GVA-Präsident im Interview

Thomas Vollmar: „Teilehändler sind Teilespezialisten“

Lieferengpass, Kostenexplosion und neuer Wettbewerb – der Druck im Großhandel steigt und die Marge sinkt. Warum aber beispielsweise E-Commerce-Konkurrenten den GVA-Präsident kalt lassen, erklärt er im Interview.

Thomas Vollmar vertritt seit Mai als neuer Präsident des Gesamtverbands Autoteile-Handel die freien Marktteilnehmer. Damit knüpft der Manager an seine letzte Position, als Leiter von Carat, an und setzt sich für die Interessen des Independent Aftermarkets (IAM) ein.
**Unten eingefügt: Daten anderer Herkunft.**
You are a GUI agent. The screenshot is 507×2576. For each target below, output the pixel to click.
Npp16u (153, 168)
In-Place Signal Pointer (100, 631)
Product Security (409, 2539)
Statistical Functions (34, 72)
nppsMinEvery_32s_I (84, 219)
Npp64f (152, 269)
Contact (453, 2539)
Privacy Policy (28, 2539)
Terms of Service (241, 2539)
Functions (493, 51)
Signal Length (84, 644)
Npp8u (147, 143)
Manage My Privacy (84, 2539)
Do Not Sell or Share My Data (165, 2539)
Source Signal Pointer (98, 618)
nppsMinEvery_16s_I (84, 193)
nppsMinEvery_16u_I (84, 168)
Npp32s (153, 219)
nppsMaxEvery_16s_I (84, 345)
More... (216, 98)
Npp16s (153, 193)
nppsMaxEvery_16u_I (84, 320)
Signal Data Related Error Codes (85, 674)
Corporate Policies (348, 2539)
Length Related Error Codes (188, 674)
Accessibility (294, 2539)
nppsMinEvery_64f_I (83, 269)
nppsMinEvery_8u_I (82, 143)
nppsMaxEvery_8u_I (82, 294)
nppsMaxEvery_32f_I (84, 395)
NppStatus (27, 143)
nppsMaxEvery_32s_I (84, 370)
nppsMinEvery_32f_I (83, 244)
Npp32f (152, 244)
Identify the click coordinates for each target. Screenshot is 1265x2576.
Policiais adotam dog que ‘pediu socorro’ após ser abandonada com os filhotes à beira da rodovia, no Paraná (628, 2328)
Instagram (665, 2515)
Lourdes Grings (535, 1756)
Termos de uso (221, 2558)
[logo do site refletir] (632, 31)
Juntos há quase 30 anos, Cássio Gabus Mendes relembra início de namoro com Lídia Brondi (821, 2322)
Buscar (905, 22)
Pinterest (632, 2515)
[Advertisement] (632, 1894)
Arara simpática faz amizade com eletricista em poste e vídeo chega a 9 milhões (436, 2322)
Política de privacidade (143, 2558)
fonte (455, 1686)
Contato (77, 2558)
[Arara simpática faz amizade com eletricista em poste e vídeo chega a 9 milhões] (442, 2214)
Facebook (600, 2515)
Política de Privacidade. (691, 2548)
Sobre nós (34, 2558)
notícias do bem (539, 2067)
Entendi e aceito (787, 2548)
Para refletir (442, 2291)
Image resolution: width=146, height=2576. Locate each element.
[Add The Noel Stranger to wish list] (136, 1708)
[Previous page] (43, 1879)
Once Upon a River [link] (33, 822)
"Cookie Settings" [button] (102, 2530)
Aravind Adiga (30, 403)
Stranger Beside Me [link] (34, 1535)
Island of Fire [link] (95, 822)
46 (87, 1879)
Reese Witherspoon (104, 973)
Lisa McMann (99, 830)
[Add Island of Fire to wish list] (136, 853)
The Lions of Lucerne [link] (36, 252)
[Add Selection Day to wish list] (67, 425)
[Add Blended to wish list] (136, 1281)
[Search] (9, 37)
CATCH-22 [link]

Aktuelle Herausforderungen der Verbandsmitglieder umfassen – neben dem stetigen Streben nach Chancengleichheit gegenüber den Fahrzeugherstellern – Lieferschwierigkeiten, Preissteigerungen und neue Wettbewerber in Gestalt von Teile-Marktplätzen sowie Onlinehändlern. Im amz-Interview gibt sich Thomas Vollmar unbeeindruckt und sieht den traditionellen Teilehandel in einer stabilen Situation.  

amz: Wie entwickelt sich die Teilemarge im Ersatzteilhandel?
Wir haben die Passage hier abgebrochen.